Quando eu era pequeno, visitar a casa da minha bisavó era um programa e tanto aos finais de semana. Lembro de sempre encontrá-la sentada no caixote de madeira que guardava as lenhas e ficava debaixo da janela, por onde ela nos via chegar. Eu não entendia direito o porquê de a bisa estar sempre naquele lugar, e hoje arrisco dizer que dali ela via tudo: o meu bisavô que tinha partido anos antes, a sua horta que tinha um pouco de tudo, e aqueles que lembravam de visitá-la e chegavam de mansinho pelo portão. Era sagrado: sempre que eu cruzava a porta e encontrava os olhos azuis que pareciam oceano infinito da minha bisa, ela me abraçava e perguntava se eu estava com fome. Além das balas de funcho no potinho de plástico de tampa amarela, ela me oferecia um “sandviche” – e eu levei algum tempo para pensar em como poderia escrever essa palavra exatamente aqui. Acontece que ela não sabia pronunciar “sanduíche”, mas isso para mim pouco importava. Importante mesmo era que aquele era o melhor lanche do mundo, cheio de toda a maionese e presunto que eu não estava acostumado a comer em casa. Hoje sei que mesmo se tentasse recriar, longe dali nenhum sanduíche conseguiria superar o da minha bisavó.
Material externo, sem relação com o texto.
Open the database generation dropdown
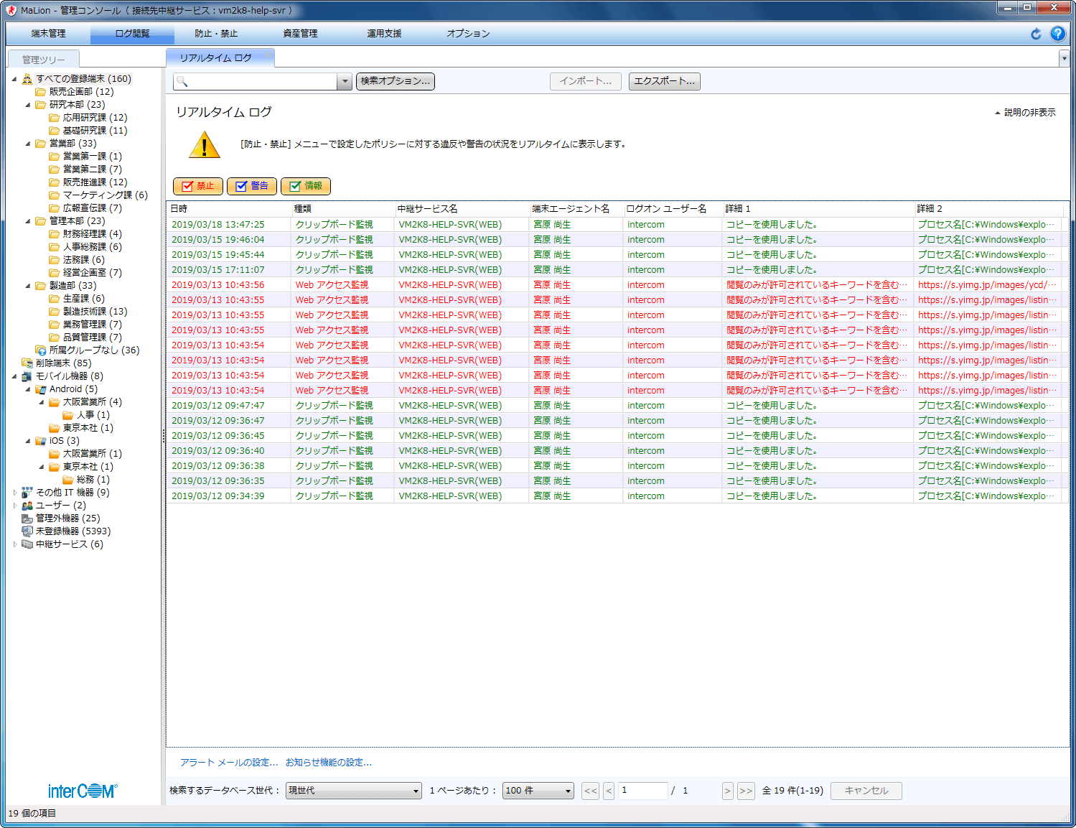This screenshot has width=1076, height=828. click(353, 791)
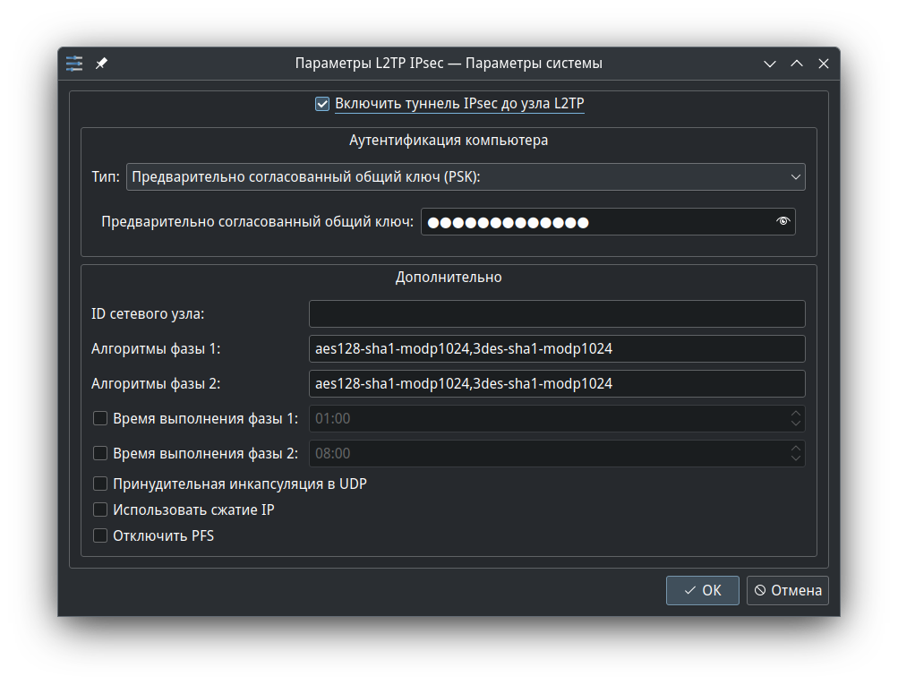The width and height of the screenshot is (898, 685).
Task: Maximize the L2TP IPsec dialog
Action: click(x=796, y=64)
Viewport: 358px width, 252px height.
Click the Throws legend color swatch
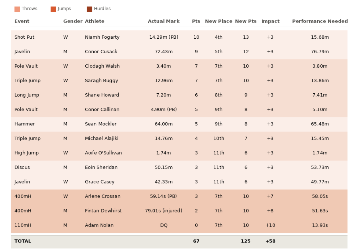point(17,9)
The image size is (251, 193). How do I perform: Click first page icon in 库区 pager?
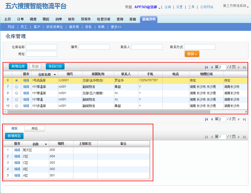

Quase sempre o lanche vinha acompanhado de um copo de refrigerante e o que estivesse passando na televisão, que ficava em cima de uma velha geladeira vermelha. Acho que o ingrediente especial era esse mesmo: todos os detalhes que nunca mais voltam. Até porque, depois da bisa, a casa virou outra e a sua gigantesca horta virou construção (efeitos do mundo moderno). E sabe como é, sem cenário fica difícil de criarmos novas histórias.
É estranho pensar que lembro da minha bisavó sempre que passo pelo corredor onde ficam as maioneses no supermercado. Mas fica mais compreensível quando entendemos que é assim mesmo que guardamos as pessoas com a gente: as armazenamos em objetos, lugares, cheiros e talvez em até outras pessoas. Fazemos isso de modo involuntário, porém com a certeza de que podemos revisitar cada uma de nossas saudades a qualquer instante, quando menos esperamos. Até no supermercado.
Hoje eu comi um sanduíche aqui em casa. Estava bom porque eu coloquei presunto e maionese, é claro. Mas não estava tão bom quanto um “sandviche”... Ah, quer saber? Prefiro nem tentar dar nome. O amor é uma palavra que a gente leva tempo para aprender a pronunciar.